25 have reported that postdiabetic vitrectomy hemorrhage did not significantly influence final visual outcome in their patients, and Shi and Huang
26 reported that with surgical and nonsurgical treatments, visual acuity increased in 86% of the PVDVH eyes. We compared the BCVA between PVDVH and NPVDVH eyes preoperatively, 3 months after vitrectomy, and at the last visit. In contrast to the findings by Mason et al.,
24 the BCVA preoperatively, 3 months postoperatively, and at the final visit did not differ between our two study groups. Therefore, we thought that prompt treatment of PVDVH with intravitreal bevacizumab injection or maintenance therapy of intravitreal bevacizumab or additional panretinal photocoagulation may improve visual prognosis of PVDVH patients.
The strength of our current study is that ultra-widefield fluorescein angiographic images were carefully analyzed by retinal subspecialists (DYK, YJK, and JGK) who were masked to the clinical information of the patients. In addition, this is the first report to analyze ultra-widefield fluorescein angiographic findings of PVDVH eyes. However, our study has limitations that are inherent to its retrospective design. The sample size of this study was also relatively small, which may have limited the statistical strength of the analysis. Therefore, future studies examining a larger number of patients are needed to confirm our ultra-widefield fluorescein angiographic findings of PVDVH.

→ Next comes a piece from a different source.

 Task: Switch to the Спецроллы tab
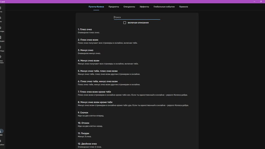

In conclusion, compared with diabetic vitrectomized eyes in which vitreous hemorrhage not recur after diabetic vitrectomy, PVDVH eyes had a higher rate of peripheral neovascularization, peripheral nonperfusion, and late peripheral vascular leakage. However, these differences was not found within the conventional ETDRS 7 fields. Therefore, it is important to evaluate peripheral retinal vessels using UWFFA after diabetic vitrectomy, especially in PVDVH eyes. Furthermore, in cases of peripheral neovascularization, peripheral nonperfusion, and late peripheral vascular leakage, additional treatment such as peripheral laser photocoagulation and intravitreal bevacizumab injection may be necessary to prevent PVDVH.